Feinstblechpackungsindustrie
Die Einrichtung von Weiterbildungsfonds wurde auch in der Feinstblechpackungsindustrie im Jahr 2002/2004 mit dem Qualifizierungstarifvertrag vereinbart. Hierbei handelt es sich jedoch nicht um einen überbetrieblichen Qualifizierungsfonds, vielmehr verpflichtet der Tarifvertrag die Mitgliedsbetriebe, einen Fonds „auf betrieblicher Ebene“ einzurichten. Vereinbart wurde, dass in diesen jeweils vom Arbeitgeber und Betriebsrat gemeinsam verwalteten Qualifizierungsfonds „1,3645 % der jährlichen Entgeltsumme (…) der unter den persönlichen Geltungsbereich fallenden Beschäftigten“ abgeführt werden. Direkte Weiterbildungskosten wie z. B. Lehrgangskosten werden über diesen Fonds erstattet, während der Arbeitgeber alle „indirekten oder Folgekosten“, z. B. Vertretungskosten, trägt.
Weiterbildungsfonds Zeitarbeit
Eine weitere Ausnahme stellt die tarifliche Fondsregelung zur Finanzierung beruflicher Weiterbildung von Leiharbeitern dar, die zwischen der Industriegewerkschaft Bergbau, Chemie, Energie und dem Zeitarbeitsunternehmen Technicum GmbH (Tochter der USG People Germany) im Dezember 2011 vereinbart wurde (BIBB-Datenreprot 2013, Kapitel B3.6). Seit Oktober 2013 fließen monatlich 0,8 % der Bruttolohnsumme des Mitgliedsunternehmens Technicum in diesen Fonds ein.

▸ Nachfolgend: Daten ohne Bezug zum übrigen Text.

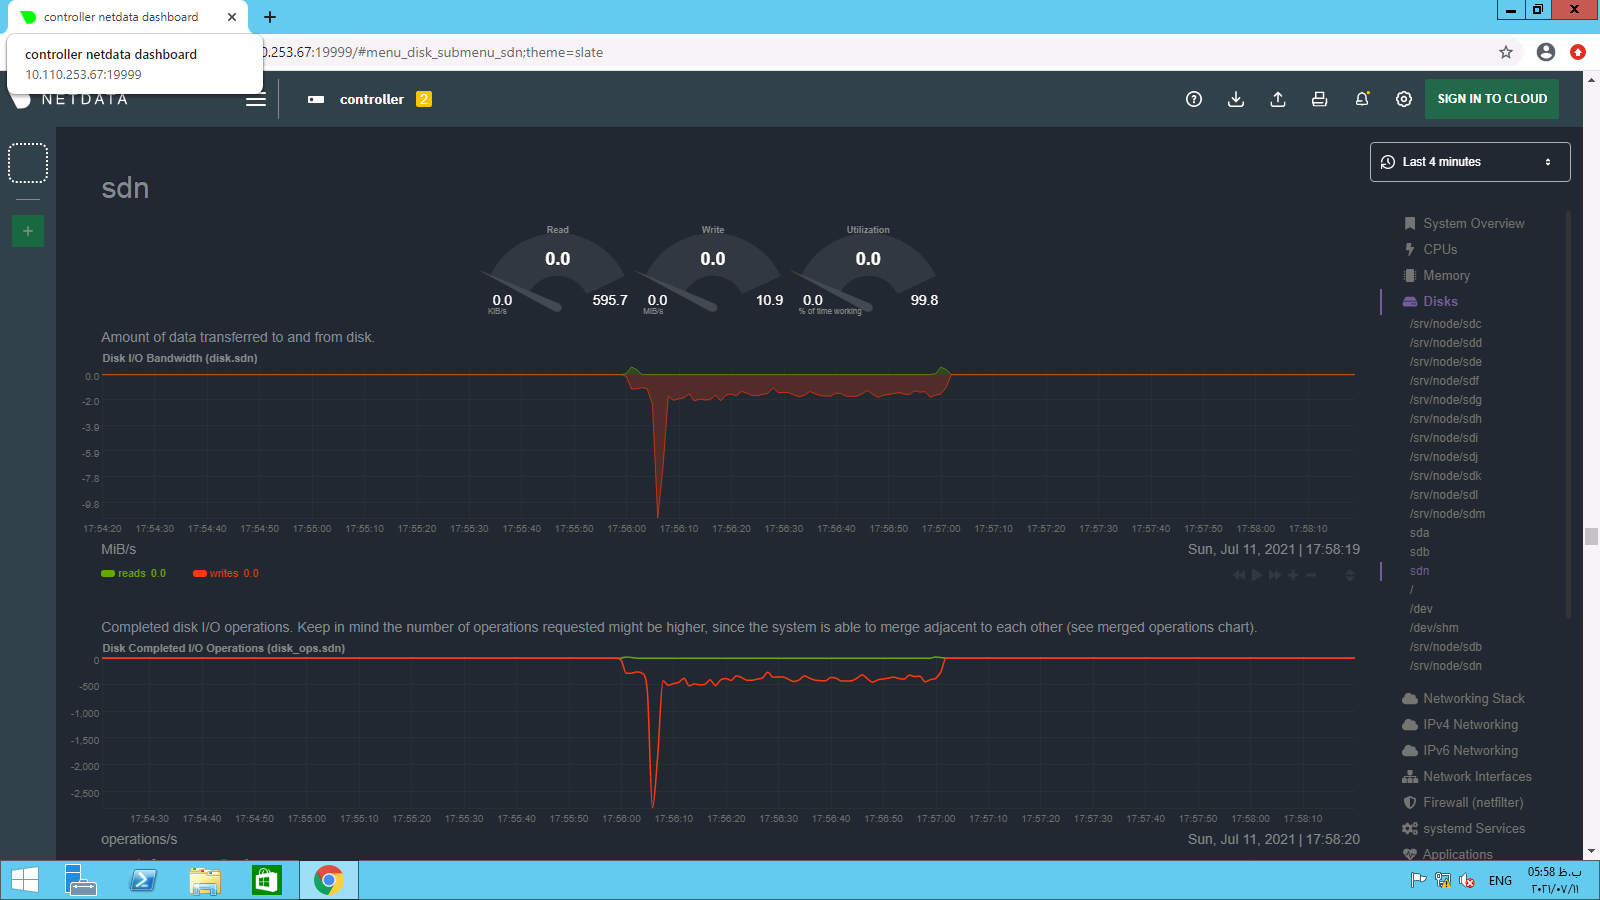Toggle the writes dimension in legend
This screenshot has width=1600, height=900.
click(224, 574)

Der Tarifvertrag legt weiter fest, dass „zusätzliche Mittel für den ‚Weiterbildungsfonds Zeitarbeit‘ (…) auf freiwilliger Basis durch die Entleihkunden der Zeitarbeitsunternehmen erbracht werden“ können. Den Zeitaufwand für die Weiterbildung müssen die Leiharbeiter/ -innen allerdings „durch Abbau von Zeitguthaben aus dem Arbeitszeitkonto“ bestreiten. Im Frühjahr 2014 waren erste fondsfinanzierte Qualifizierungsmaßnahmen für Leiharbeitnehmer/ -innen geplant.
Die für Weiterbildung zur Verfügung stehenden Fondsmittel werden oft nur zum Teil ausgeschöpft. Hierbei ist zu berücksichtigen, dass Tariffonds weder im Gerüstbaugewerbe noch in den Textilbranchen ausschließlich auf die alleinige Weiterbildungsfinanzierung fokussiert sind. Sie dienen teilweise ebenso der Ausbildungsfinanzierung wie auch der Förderung anderer tariflich festgelegter Sozialleistungen. In diesem Zusammenhang ist auch der im Jahr 2008 in der chemischen Industrie aufgelegte Demografiefonds zu erwähnen. Er dient in erster Linie der Schaffung alters- und leistungsgerechter Arbeitsbedingungen und flexibler Übergänge in den Ruhestand. In der Verbindung mit Langzeitkonten ist allerdings auch hier eine Fondsnutzung für Qualifizierungszwecke nicht ausgeschlossen. Das Beispiel des Demografietarifvertrags in der chemischen Industrie zeigt, dass derartige tarifliche Fondsmodelle zur Berufsbildungsfinanzierung nicht auf kleine Branchen begrenzt bleiben müssen. Dies verdeutlicht auch ein Blick in die Niederlande. Im Jahr 2007 wurden hier 140 Aus- und Weiterbildungsfonds (O&O Fonds) in 116 Wirtschaftszweigen gezählt. 86 % der 6,9 Mio. Arbeitnehmer/ -innen in den Niederlanden fielen dabei in den Geltungsbereich dieser O&O Fonds (Donker van Heel et al. 2008, S. 10).